[TASK OBJECTIVE] Can you swap "filter icon" for "search field" in the data from the line holding "Go to the TikTok logo home" through the line holding "Action: pyautogui.click(x=817, y=67)", inclusive, and give back only those lines, otherwise unchanged and without the pictures?

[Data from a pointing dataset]
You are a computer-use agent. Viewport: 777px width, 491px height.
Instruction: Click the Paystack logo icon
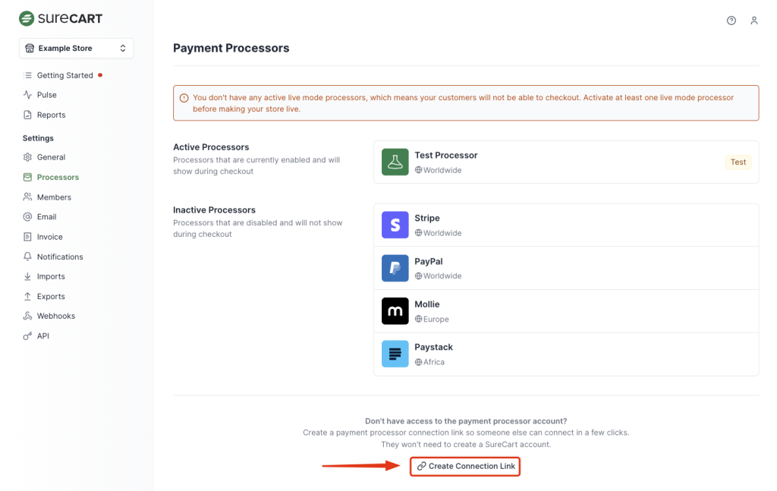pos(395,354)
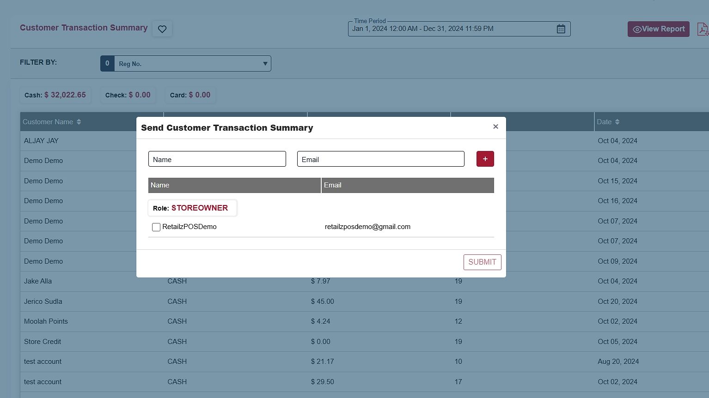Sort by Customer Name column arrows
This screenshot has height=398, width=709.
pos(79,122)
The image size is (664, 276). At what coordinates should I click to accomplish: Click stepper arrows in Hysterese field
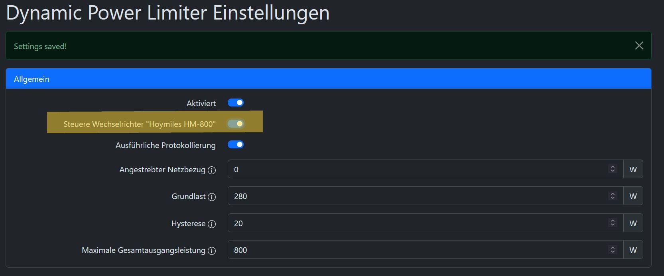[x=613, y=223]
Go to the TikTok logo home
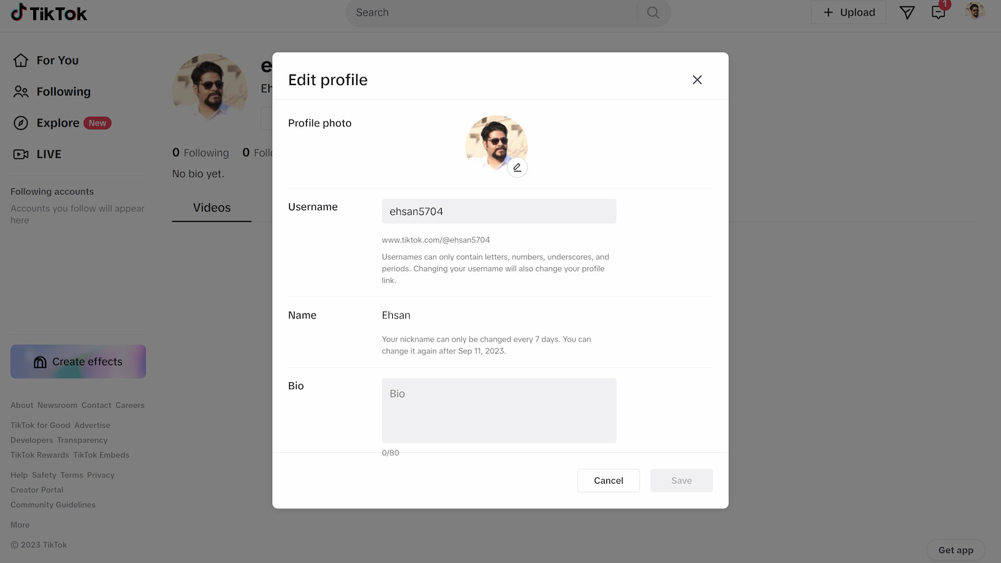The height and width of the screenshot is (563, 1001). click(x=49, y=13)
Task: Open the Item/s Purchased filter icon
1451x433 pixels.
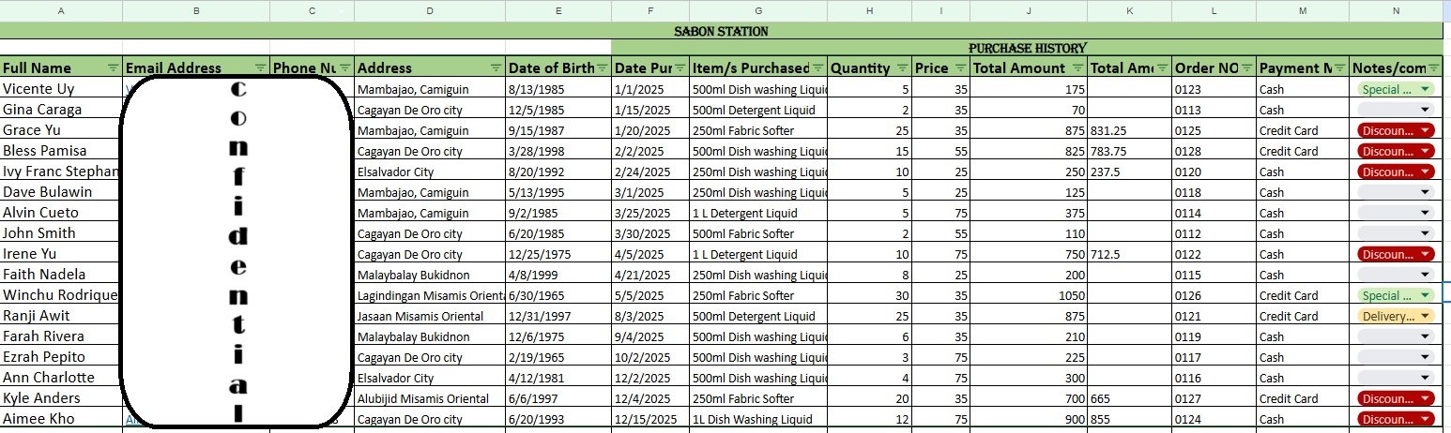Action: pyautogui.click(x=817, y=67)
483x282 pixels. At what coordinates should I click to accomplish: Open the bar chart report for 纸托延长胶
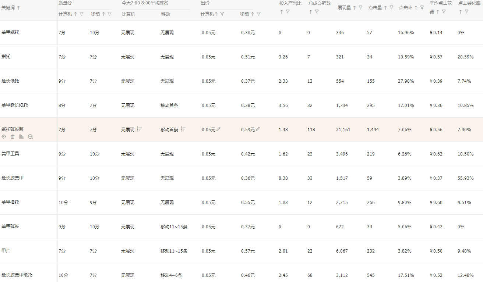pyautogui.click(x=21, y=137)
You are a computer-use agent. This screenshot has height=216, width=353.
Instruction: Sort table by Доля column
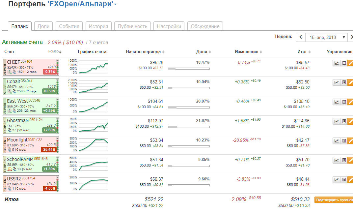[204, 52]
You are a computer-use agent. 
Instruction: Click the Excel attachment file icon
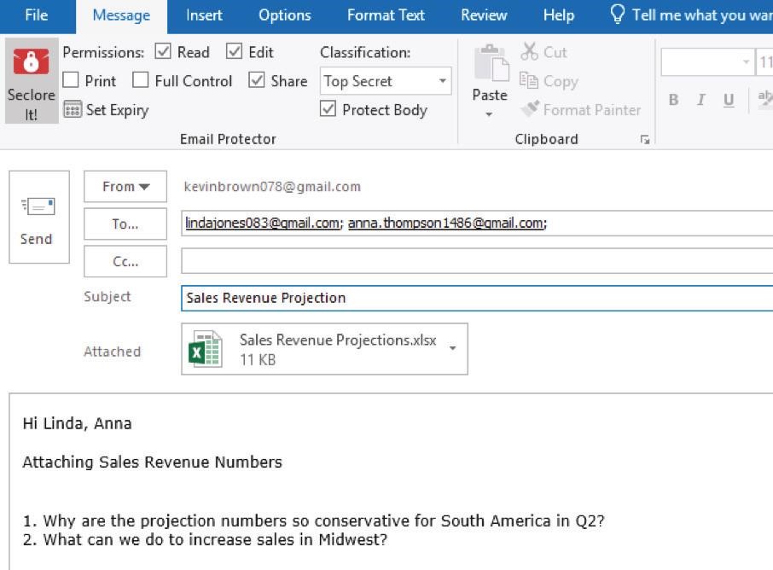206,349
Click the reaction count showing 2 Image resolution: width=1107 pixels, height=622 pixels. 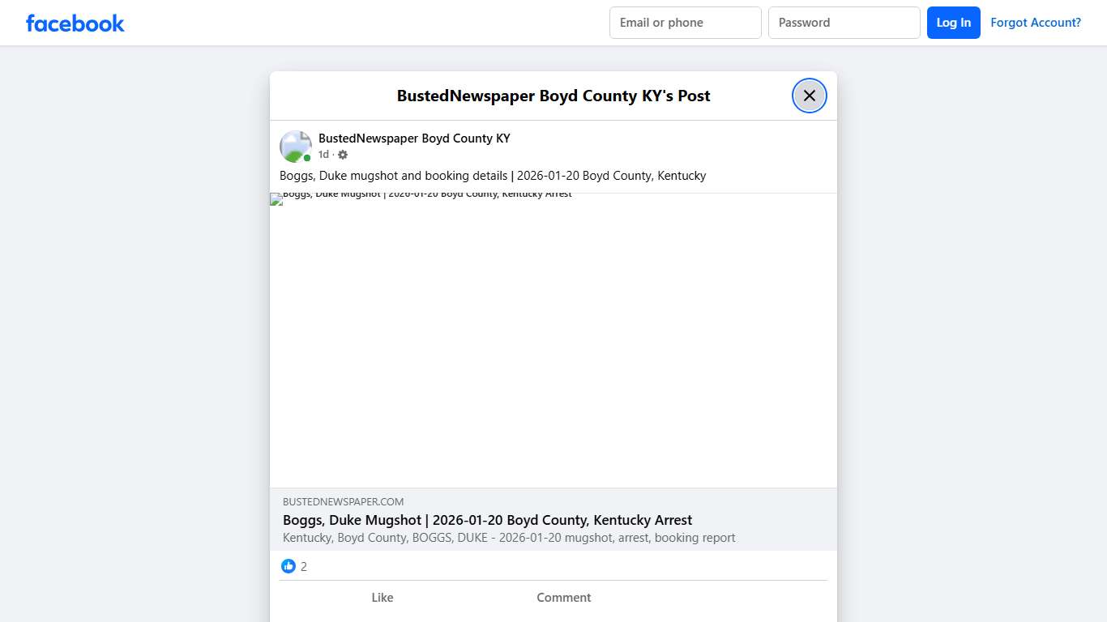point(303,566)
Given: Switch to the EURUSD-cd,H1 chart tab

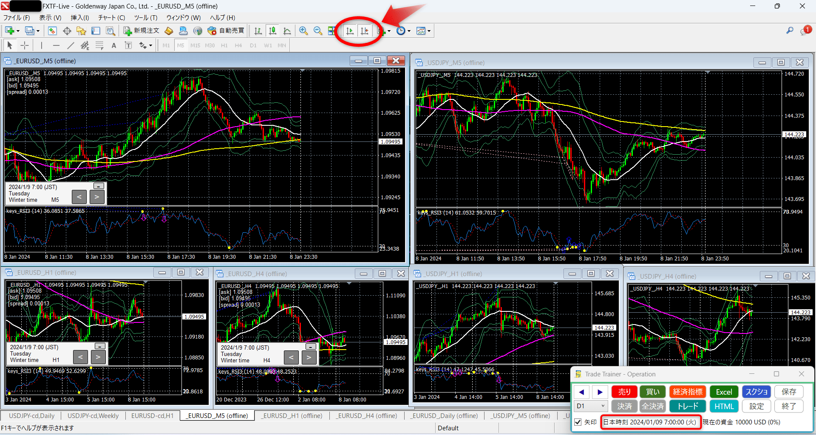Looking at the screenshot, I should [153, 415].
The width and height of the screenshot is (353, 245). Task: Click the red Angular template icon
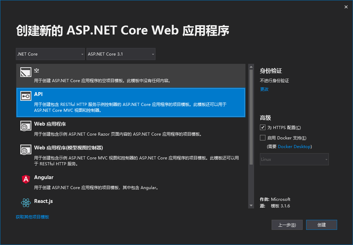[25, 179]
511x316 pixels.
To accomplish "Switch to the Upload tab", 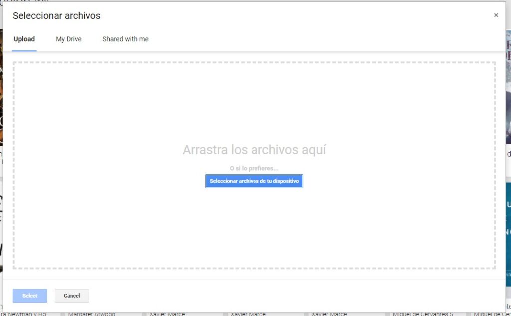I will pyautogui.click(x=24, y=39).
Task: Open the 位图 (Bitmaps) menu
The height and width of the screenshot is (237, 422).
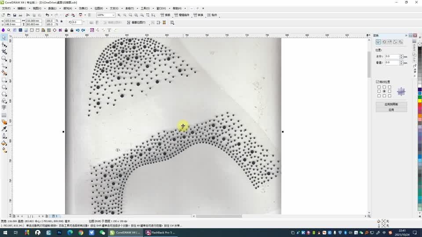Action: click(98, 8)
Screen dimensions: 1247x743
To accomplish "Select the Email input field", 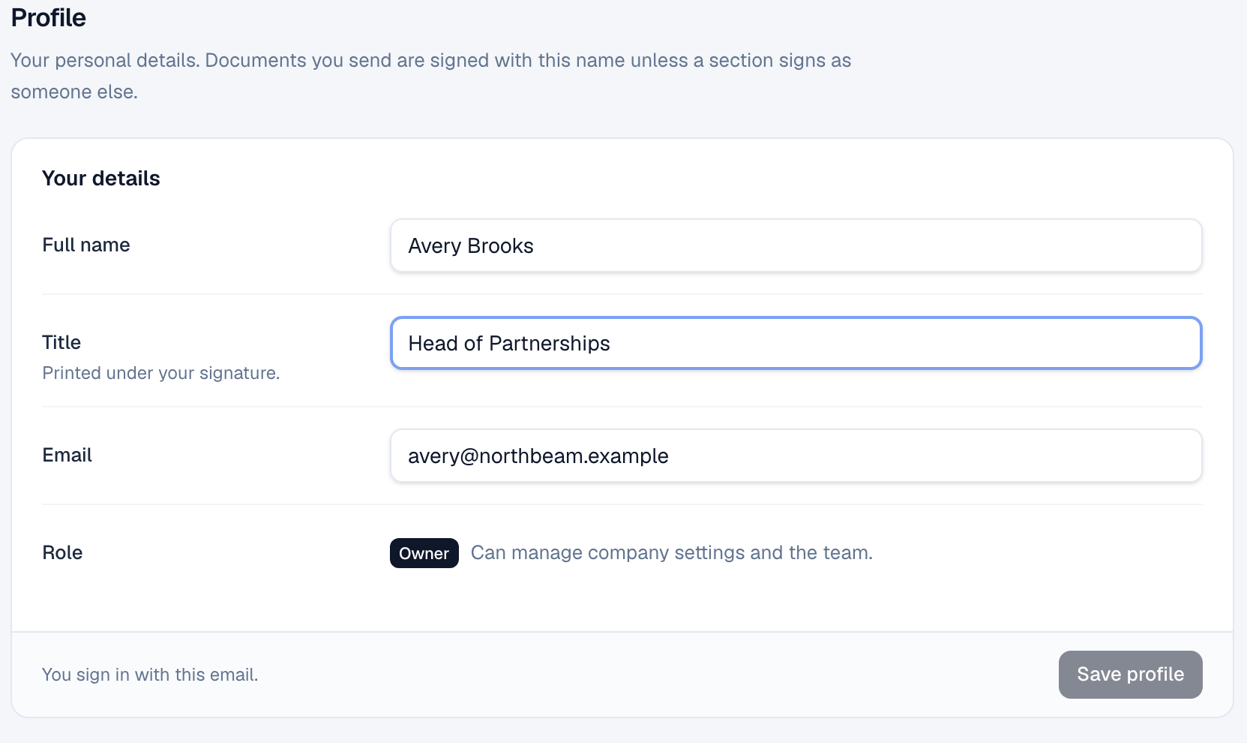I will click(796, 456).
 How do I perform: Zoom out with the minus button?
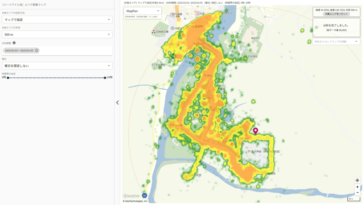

[RESULT OF THIS TASK]
Go to the TikTok logo home
The height and width of the screenshot is (563, 1001). click(x=49, y=13)
Task: Open the Item/s Purchased search field
1451x433 pixels.
Action: pyautogui.click(x=817, y=67)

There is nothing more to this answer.